UN Women will work with the OSE to support the WAB to broaden its approach to include consultations and information sharing with women's civil society inside and outside of Syria. Given the sensitive nature of the Syrian context, a stepwise approach will be taken to ensure that the processes led by the WAB adhere to conflict sensitivity and Do No Harm principles. ROAS 2020/03 Completed UN Women has supported the OSE to undertake virtual consultations between members of the Women’s Advisory Board and their constituencies inside and outside of Syria. So far, three consultations were organized in three different constituencies. These consultations are driven and owned by the WAB and seek to answer core questions related to women’s priorities in the political process. The first in-person WAB meeting since the COVID-19 outbreak in April 2021 included a conversation on the continuation of WAB outreach efforts.
UN Women will work through partners to reach a younger generation of women leaders. ROAS 2020/03 Completed UN Women Syria Programme is now more intersectional, including through increased reach of young Syrian women leaders. While UN Women is mainstreaming intersectionality and youth inclusion across the programme pillars (political process, civil society, research, and coordination), the increased reach of young women leaders is particularly accounted for through the civil society pillar. Since 2020, UN Women has designed and incorporated a dedicated civil society workstream to strengthen the meaningful participation of intersectionally representative Syrian civil society in the political processes. The civil society pillar has undergone a notable expansion by first, UN Women partnering with a civil society organisation (CSO) led by a young Syrian woman leader in 2020 with the overall goal of increasing the mutual understanding and cross-border collaboration between Syrian women leaders from different backgrounds, including youth, across Lebanon, Turkey, northwest and central/southern Syria, and government-controlled areas; and responding to the women’s needs and priorities across the various tracks.
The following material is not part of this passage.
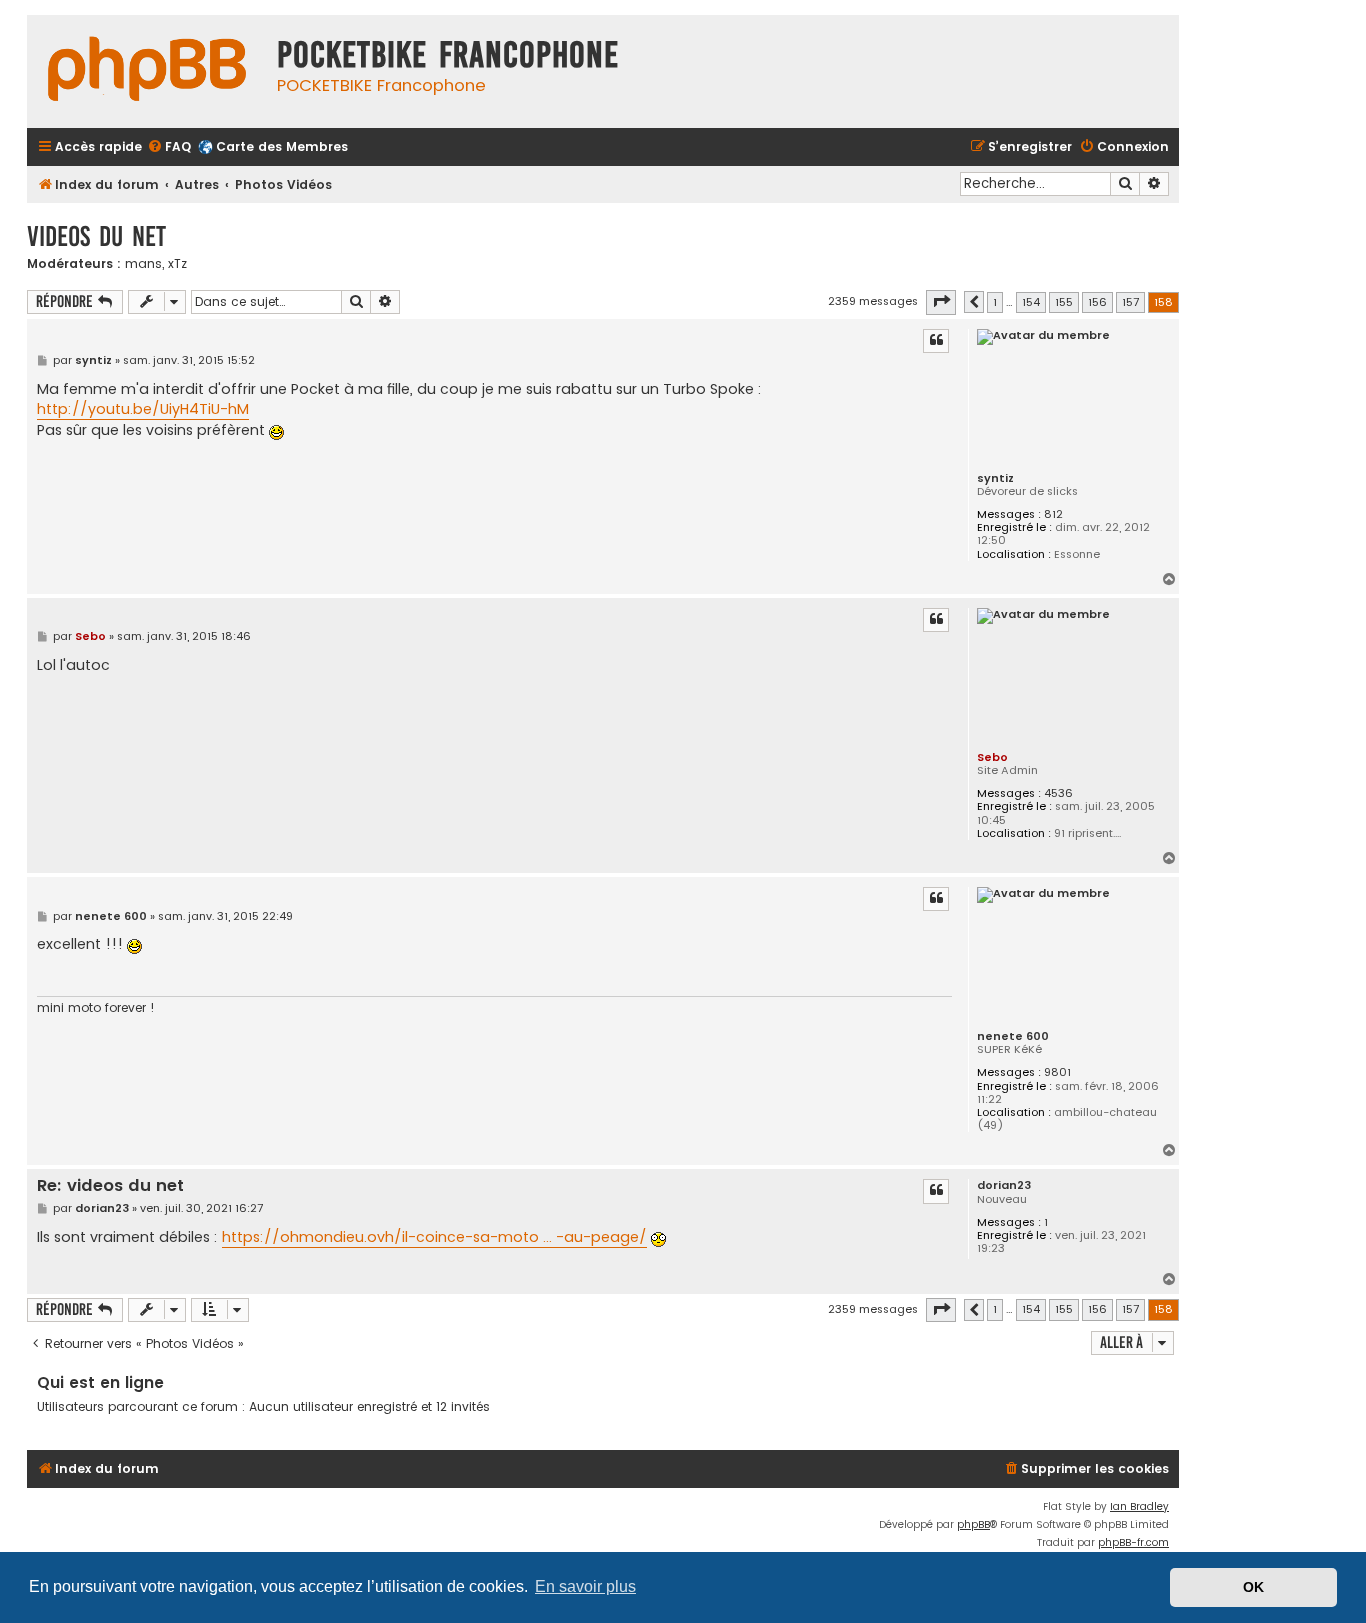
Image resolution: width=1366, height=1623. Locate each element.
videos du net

Second, in 2021 and 2022, UN Women increased its reach through five additional CSO partners working with Syrian women and men, including youth. UN Women has also consulted Syrian youth and youth-led organisations to inform its programmatic interventions and Calls for Proposals (CfP).
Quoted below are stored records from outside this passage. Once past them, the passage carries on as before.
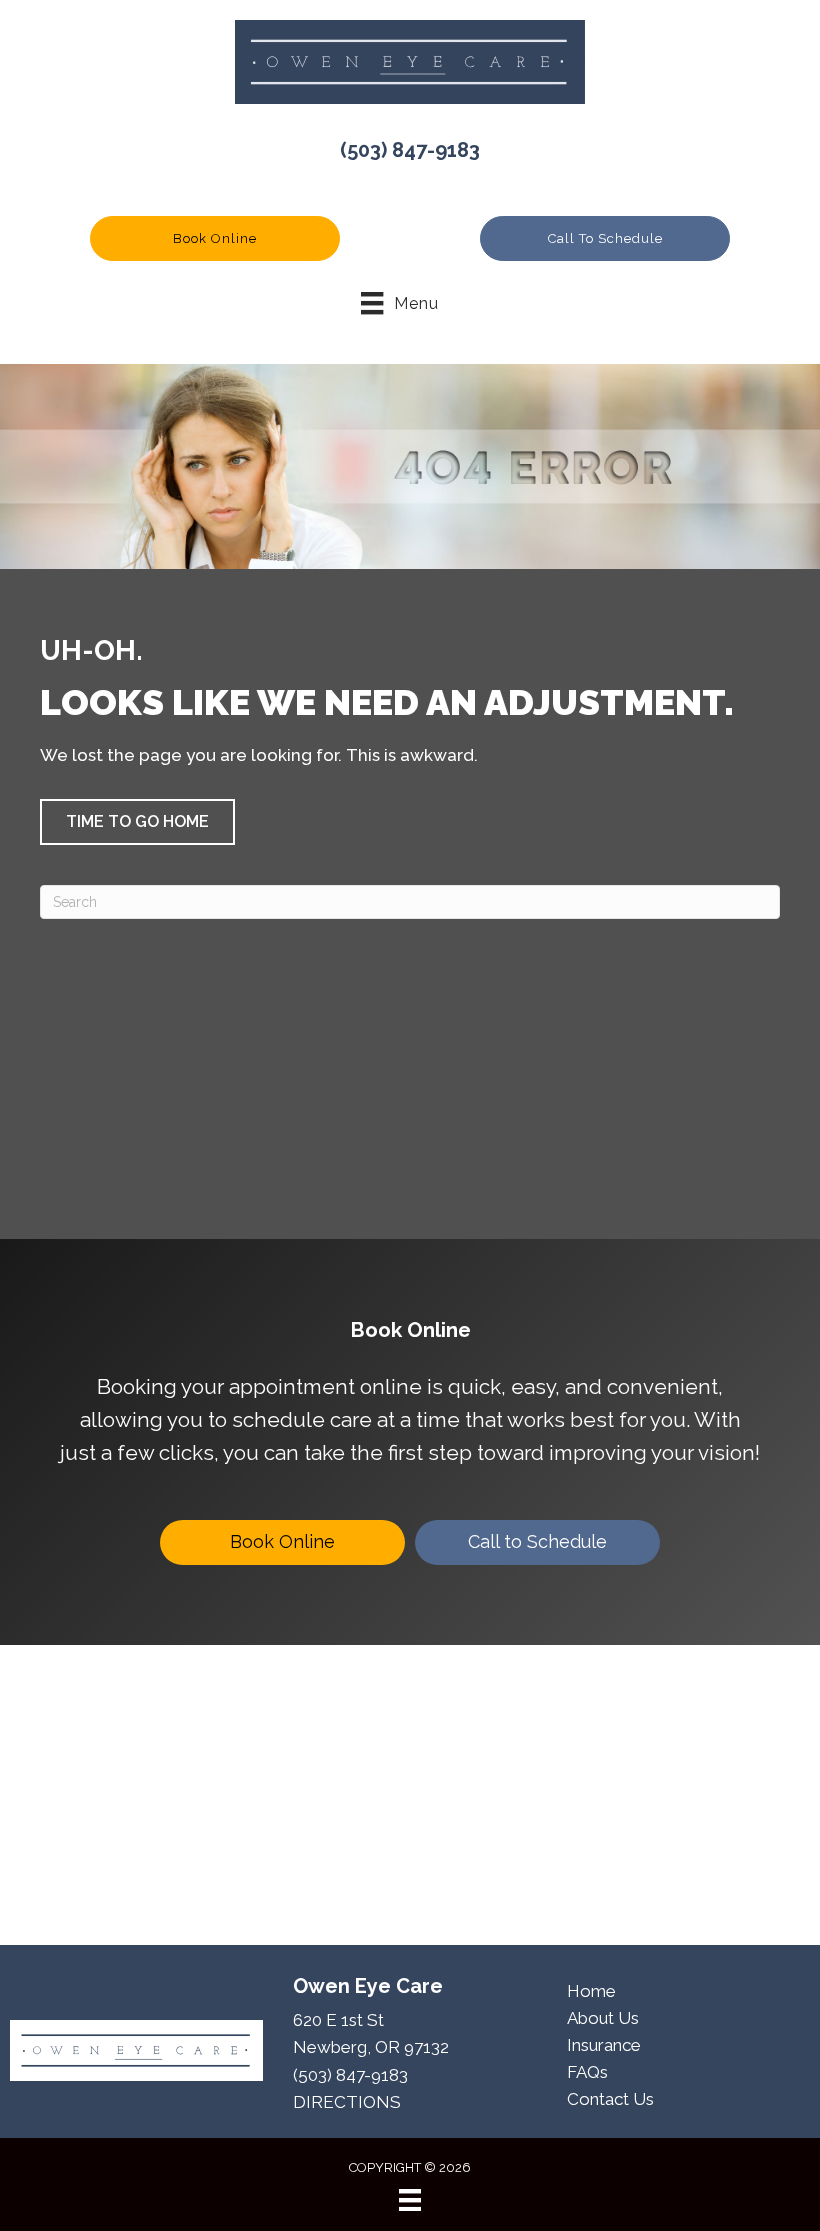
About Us (603, 2018)
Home (591, 1991)
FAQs (587, 2072)
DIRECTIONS (347, 2102)
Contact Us (610, 2099)
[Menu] (410, 2200)
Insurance (604, 2045)
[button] (215, 238)
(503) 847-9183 (410, 150)
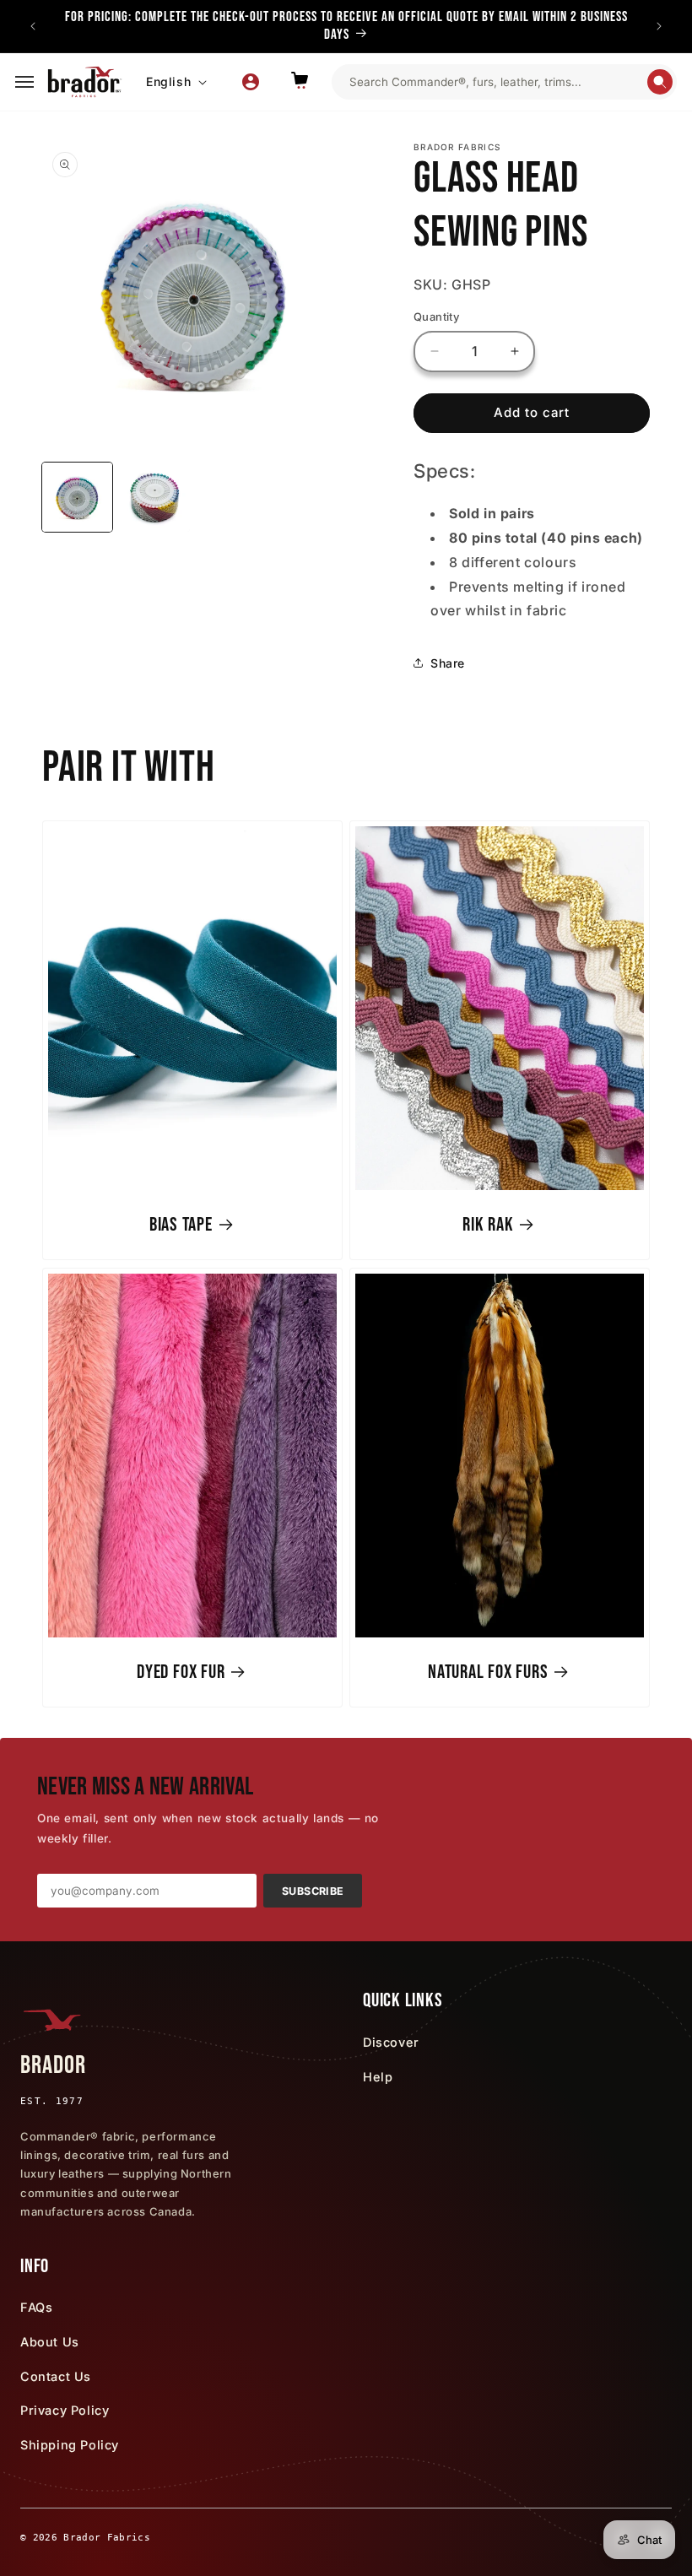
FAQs (36, 2307)
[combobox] (497, 81)
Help (377, 2077)
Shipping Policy (69, 2445)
UN Women will formulate a research agenda to enhance understanding and start building an evidence-base around gender dynamics in the Syrian conflict and political process. ROAS 2022/12 Completed UN Women initiated a robust research agenda in 2020, investing in four areas of research: gender analysis of Syria’s conflict; gender analysis of Syria’s electoral framework; gender sensitive conflict analysis; and pilot research system (to directly gather inputs from inside of Syria on the status of women’s rights and gender equality). All four pieces will be launched in early-mid 2021 and will include outreach campaigns. UN Women will continue to invest in thought leadership in Phase 2 of its Syria programme and is already scoping topics for the next research pieces to be commissioned. UN Women has also further invested in outreach and communications efforts.